AIM OF THE EXERCISE →
What is needed is an exact reproduction of the lines from the one that contains "Task: Click blue 2 in December row 23" through the end of the data, both included and nothing else, with pictures omitted.

MATERIAL PROVIDED →
■ ■ ■
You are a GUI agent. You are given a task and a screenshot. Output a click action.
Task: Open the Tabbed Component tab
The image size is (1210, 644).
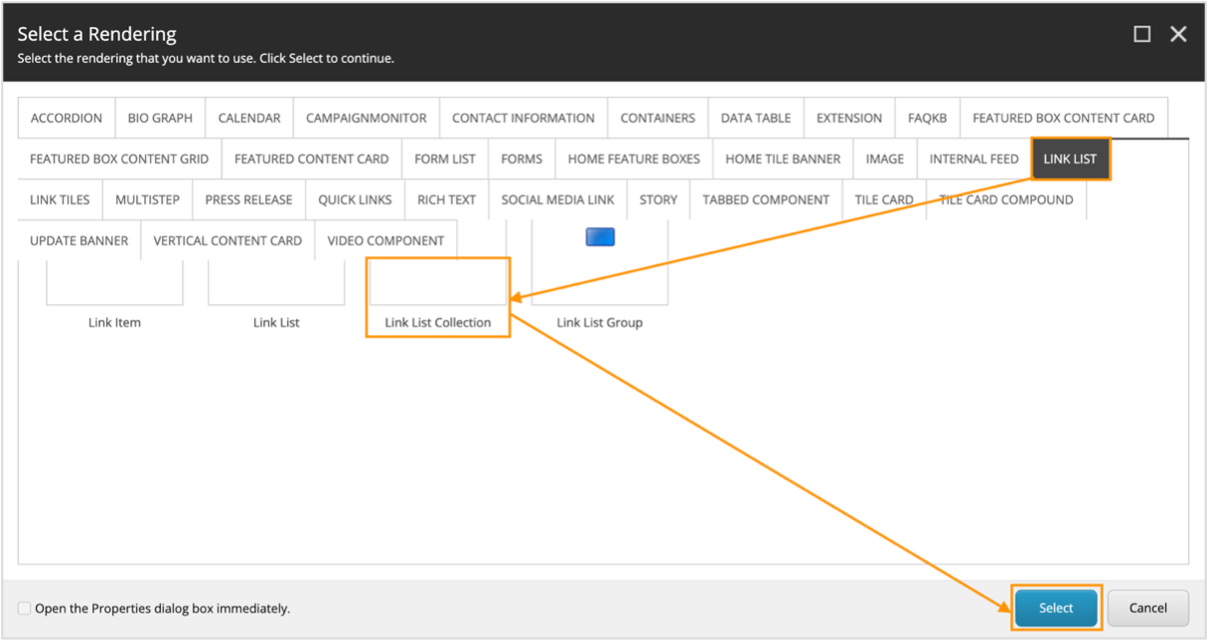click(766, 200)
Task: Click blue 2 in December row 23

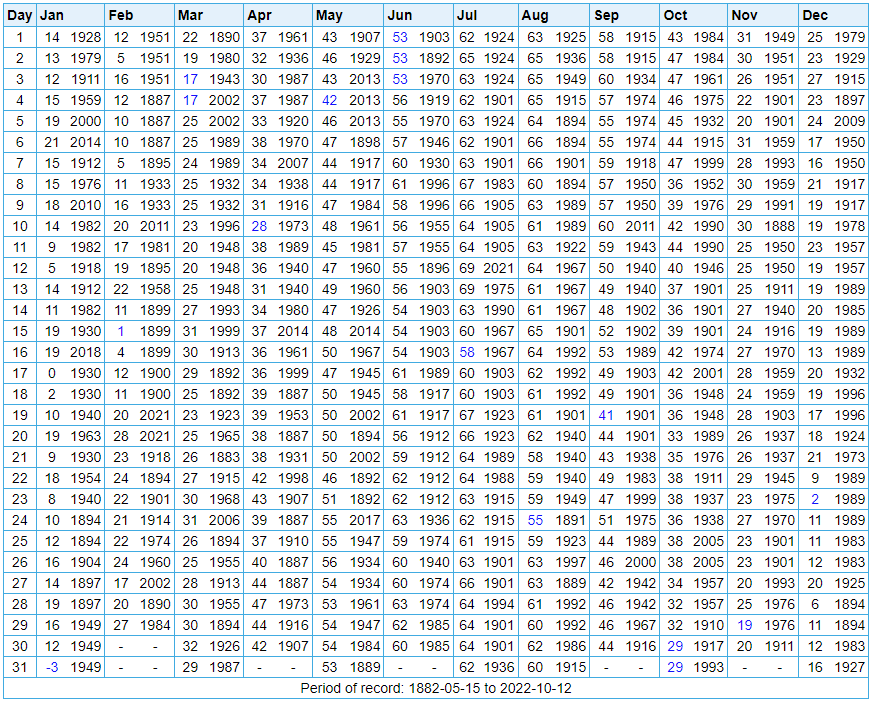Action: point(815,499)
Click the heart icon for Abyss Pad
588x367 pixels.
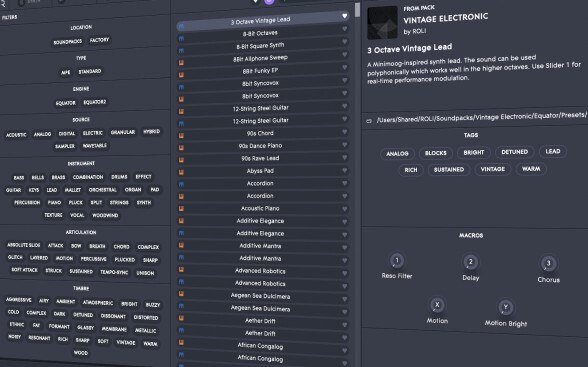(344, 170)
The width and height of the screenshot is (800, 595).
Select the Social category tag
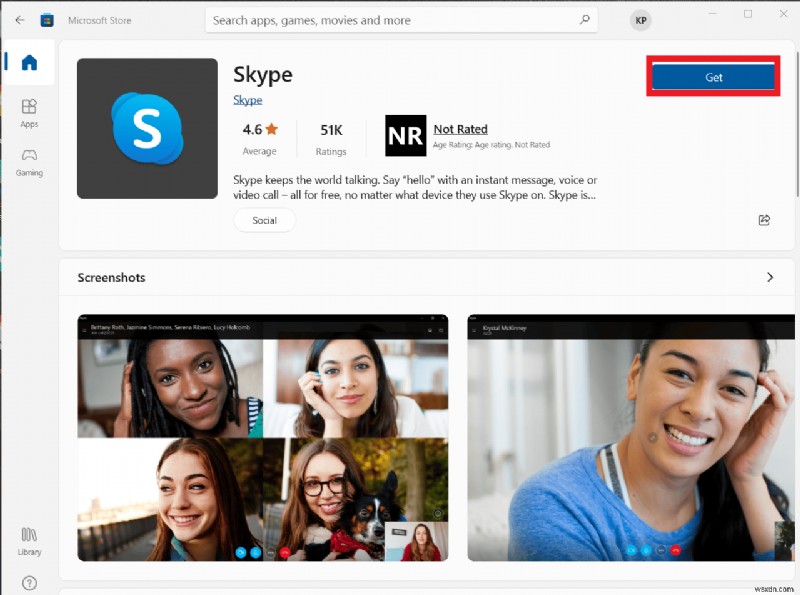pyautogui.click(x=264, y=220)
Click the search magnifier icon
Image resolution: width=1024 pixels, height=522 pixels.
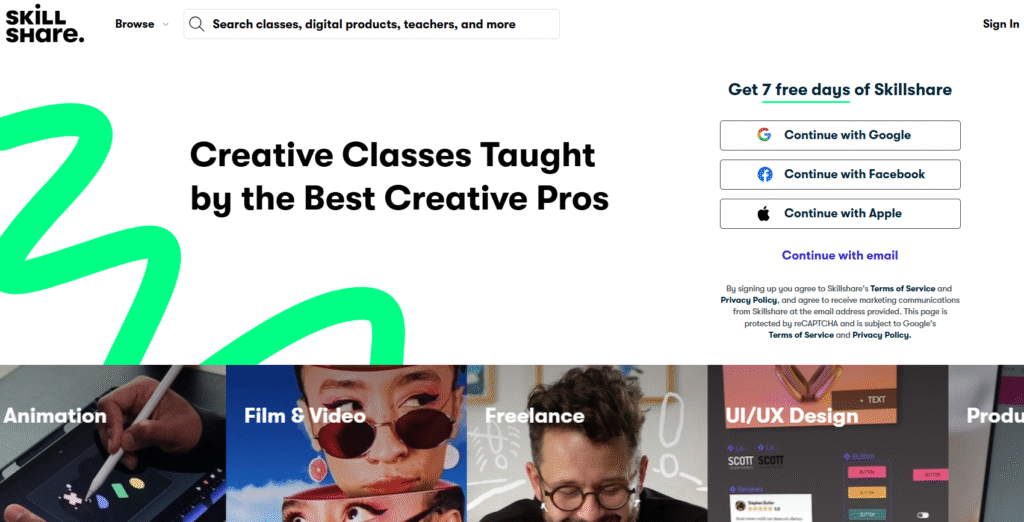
■ ■ ■
SOLUTION TO THIS PROBLEM →
Task: Click blue 2 in December row 23

Action: point(815,499)
Click the heart icon for Abyss Pad
588x367 pixels.
(344, 170)
The width and height of the screenshot is (800, 595).
Select the Social category tag
pyautogui.click(x=264, y=220)
Click the search magnifier icon
Image resolution: width=1024 pixels, height=522 pixels.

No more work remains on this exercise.